▶ _Exercise details_: Recast every line of the records below as a Markdown table with two columns, Index and Content. Number the rows in sequence and omit blank lines.

------ Supplied information ------

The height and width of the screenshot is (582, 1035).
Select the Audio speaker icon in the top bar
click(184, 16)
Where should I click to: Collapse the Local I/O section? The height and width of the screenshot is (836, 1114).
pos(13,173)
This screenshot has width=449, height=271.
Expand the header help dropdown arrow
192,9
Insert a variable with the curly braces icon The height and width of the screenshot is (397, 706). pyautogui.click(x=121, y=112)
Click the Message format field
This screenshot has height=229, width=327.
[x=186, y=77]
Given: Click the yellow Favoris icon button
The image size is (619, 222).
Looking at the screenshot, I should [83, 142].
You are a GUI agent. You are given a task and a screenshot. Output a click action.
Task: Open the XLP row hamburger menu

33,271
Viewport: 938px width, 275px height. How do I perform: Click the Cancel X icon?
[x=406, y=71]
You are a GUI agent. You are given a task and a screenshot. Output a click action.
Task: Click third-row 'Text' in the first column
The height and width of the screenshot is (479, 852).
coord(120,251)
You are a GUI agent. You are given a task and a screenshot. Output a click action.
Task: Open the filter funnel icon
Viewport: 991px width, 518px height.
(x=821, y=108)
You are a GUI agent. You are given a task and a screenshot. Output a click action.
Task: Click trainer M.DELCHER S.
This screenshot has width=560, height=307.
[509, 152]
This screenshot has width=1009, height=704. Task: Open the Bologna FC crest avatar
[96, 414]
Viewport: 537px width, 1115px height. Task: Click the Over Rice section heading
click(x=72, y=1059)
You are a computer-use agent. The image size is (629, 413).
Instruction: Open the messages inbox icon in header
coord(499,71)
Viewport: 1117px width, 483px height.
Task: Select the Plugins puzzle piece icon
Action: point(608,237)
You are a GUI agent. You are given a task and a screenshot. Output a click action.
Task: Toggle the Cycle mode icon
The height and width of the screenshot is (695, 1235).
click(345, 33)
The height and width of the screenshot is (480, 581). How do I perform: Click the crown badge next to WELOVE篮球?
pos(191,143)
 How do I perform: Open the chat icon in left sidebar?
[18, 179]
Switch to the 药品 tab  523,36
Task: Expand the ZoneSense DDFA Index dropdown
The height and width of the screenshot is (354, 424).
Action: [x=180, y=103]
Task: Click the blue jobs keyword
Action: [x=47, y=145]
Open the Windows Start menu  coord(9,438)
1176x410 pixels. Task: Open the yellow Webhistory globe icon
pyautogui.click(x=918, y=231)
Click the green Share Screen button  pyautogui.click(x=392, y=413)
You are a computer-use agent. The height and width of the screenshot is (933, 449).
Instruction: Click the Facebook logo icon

------

▶ _Solution for this problem_:
| Index | Content |
|---|---|
| 1 | The height and width of the screenshot is (582, 1035). |
| 2 | Select the Audio speaker icon in the top bar |
| 3 | click(184, 16) |
| 4 | Where should I click to: Collapse the Local I/O section? The height and width of the screenshot is (836, 1114). |
| 5 | pos(13,173) |
| 6 | This screenshot has width=449, height=271. |
| 7 | Expand the header help dropdown arrow |
| 8 | 192,9 |
| 9 | Insert a variable with the curly braces icon The height and width of the screenshot is (397, 706). pyautogui.click(x=121, y=112) |
| 10 | Click the Message format field |
| 11 | This screenshot has height=229, width=327. |
| 12 | [x=186, y=77] |
| 13 | Given: Click the yellow Favoris icon button |
| 14 | The image size is (619, 222). |
| 15 | Looking at the screenshot, I should [83, 142]. |
| 16 | You are a GUI agent. You are given a task and a screenshot. Output a click action. |
| 17 | Task: Open the XLP row hamburger menu |
| 18 | 33,271 |
| 19 | Viewport: 938px width, 275px height. How do I perform: Click the Cancel X icon? |
| 20 | [x=406, y=71] |
| 21 | You are a GUI agent. You are given a task and a screenshot. Output a click action. |
| 22 | Task: Click third-row 'Text' in the first column |
| 23 | The height and width of the screenshot is (479, 852). |
| 24 | coord(120,251) |
| 25 | You are a GUI agent. You are given a task and a screenshot. Output a click action. |
| 26 | Task: Open the filter funnel icon |
| 27 | Viewport: 991px width, 518px height. |
| 28 | (x=821, y=108) |
| 29 | You are a GUI agent. You are given a task and a screenshot. Output a click action. |
| 30 | Task: Click trainer M.DELCHER S. |
| 31 | This screenshot has width=560, height=307. |
| 32 | [509, 152] |
| 33 | This screenshot has width=1009, height=704. Task: Open the Bologna FC crest avatar |
| 34 | [96, 414] |
| 35 | Viewport: 537px width, 1115px height. Task: Click the Over Rice section heading |
| 36 | click(x=72, y=1059) |
| 37 | You are a computer-use agent. The image size is (629, 413). |
| 38 | Instruction: Open the messages inbox icon in header |
| 39 | coord(499,71) |
| 40 | Viewport: 1117px width, 483px height. |
| 41 | Task: Select the Plugins puzzle piece icon |
| 42 | Action: point(608,237) |
| 43 | You are a GUI agent. You are given a task and a screenshot. Output a click action. |
| 44 | Task: Toggle the Cycle mode icon |
| 45 | The height and width of the screenshot is (695, 1235). |
| 46 | click(345, 33) |
| 47 | The height and width of the screenshot is (480, 581). How do I perform: Click the crown badge next to WELOVE篮球? |
| 48 | pos(191,143) |
| 49 |  How do I perform: Open the chat icon in left sidebar? |
| 50 | [18, 179] |
| 51 | Switch to the 药品 tab  523,36 |
| 52 | Task: Expand the ZoneSense DDFA Index dropdown |
| 53 | The height and width of the screenshot is (354, 424). |
| 54 | Action: [x=180, y=103] |
| 55 | Task: Click the blue jobs keyword |
| 56 | Action: [x=47, y=145] |
| 57 | Open the Windows Start menu  coord(9,438) |
| 58 | 1176x410 pixels. Task: Open the yellow Webhistory globe icon |
| 59 | pyautogui.click(x=918, y=231) |
| 60 | Click the green Share Screen button  pyautogui.click(x=392, y=413) |
| 61 | You are a computer-use agent. The height and width of the screenshot is (933, 449). |
| 62 | Instruction: Click the Facebook logo icon |